To be clear, Dust City's fabulous wolven creatures are NOT werewolves. Dust City goes the fairyland route with humans, goblins, ravens, donkeys, wolves, and fairies occupying the same dirty sprawling metropolis. Except in Dust City the fairies have been killed, and what's left of their fairy dust is a rare drug, bought and sold on the black market, and highly addictive. Dust City practically opens up with a description of a saliva filled wolf kiss; this is not a book for the faint of heart, but it is a great book! My 12-year-old neighbor LOVED it, as did her mother. It has not yet become a top seller at the bookstore, but give it time, with word of mouth I am certain this title will spread all over our small town like the latest cold. It's a Blade Runner fairy tale, and is perhaps the most creative book that came out in 2010.

Red Moon Rising does have werewolves, and vampyres, and humans. All races have formed an uneasy alliance where they live and work next to each other, but not happily. Vampyres and humans are the elites, and the wolves are the poor & downtrodden. Essentially the story unfolds in a time of a civil rights battle and Dante (Danny), our 1/2 vampyre and 1/2 wolf hero would have a much easier time of it if his wolf side would disappear. Of course, that doesn't happen. In Red Moon Rising, author Peter Moore has created a world of with vampyres, werewolves, night-time high schools, lesbian best friends, first kisses, and equal rights rallies that is utterly familiar. In a somewhat disturbing way I think this book about werewolves gives one a better sense of the civil rights movement than most history tomes. Perhaps that is because most people don't read history tomes.

Tuesday, January 11, 2011

Second looks bring greater pleasures

The Legend of the Golden Snail came out in October of 2010. We brought it into the book store right away because well, it was by Graeme Base. Graeme Base is the Australian author of many books, including Animalia a fabulous books with intricate, complex illustrations that kids (and adults) can stare at for hours. But when I first read The Legend of the Golden Snail I was dissapointed, the illustrations, though vivid, were not intricate. With Legend of the Golden Sanil Graeme Base had created a completely different kind or book, a story book, and I was expecting an art book. So I shelved it and didn't give it a second thought. 
Then Oscar recieved The Legend of the Golden Snail as a Christmas present from his Grandparents, and after reading the book to him on a near nightly basis I have to say that my first impression was blind. I can't read Animalia with Oscar, it doesn't have any cars in it and at two-years-old he isn't yet ready to play the visual games that the pictures inspire. He is, however, ready to hear a story about a boy re-living his favorite tale in a quest find the golden snail. And what a quest it is!

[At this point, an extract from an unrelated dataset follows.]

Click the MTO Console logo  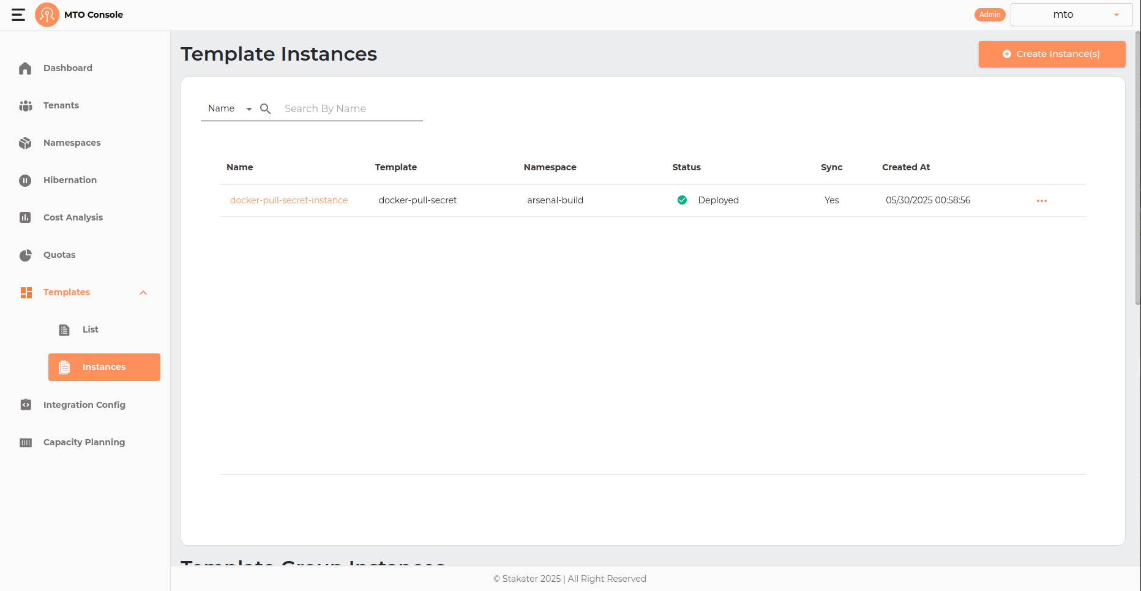[x=47, y=15]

Wilbur, the protaganist sets sail for the ends of the earth to find the golden snail, and on the way he waters a butterfly bush, frees a monster from it's net, and saves numerous lantern fish. He then encounters some difficulties and is saved by butterflies, a monster, and numerious lantern fish. He finds the golden snail, and takes it home, to it's ocean in the sky. The ocean in the sky is amazing, full of fun fish hidden in the clouds, like pencil dolphins. Oscar doesn't recognize all the cloud fish yet, but give him time, he will.

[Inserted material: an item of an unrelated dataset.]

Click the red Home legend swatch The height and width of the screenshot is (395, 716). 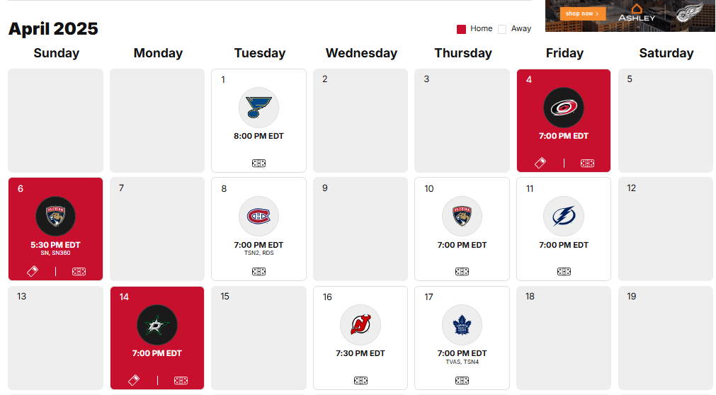pos(461,29)
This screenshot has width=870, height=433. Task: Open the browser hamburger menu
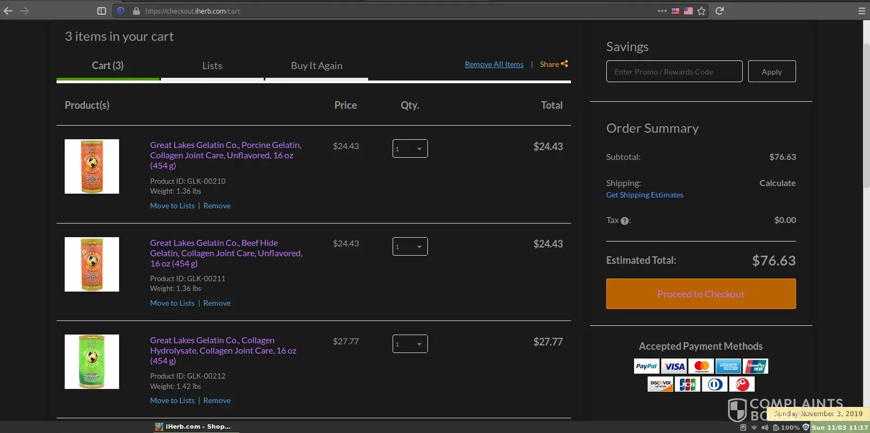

Yesterday I took Oscar and his friend Amaya to the park, on the play structure there was a wheel. So Oscar Amaya and I set sail for the ends of the earth, and on the way we watered a butterfly bush, cut a tangled monster free, and saved the latern fish, and then of course they all saved us. It was quite fun, and it was great imaginative play, even for Amaya who had never read the book. Although I didn't realize it at first, I now recognize that The Legend of the Golden Snail is fantastic story book.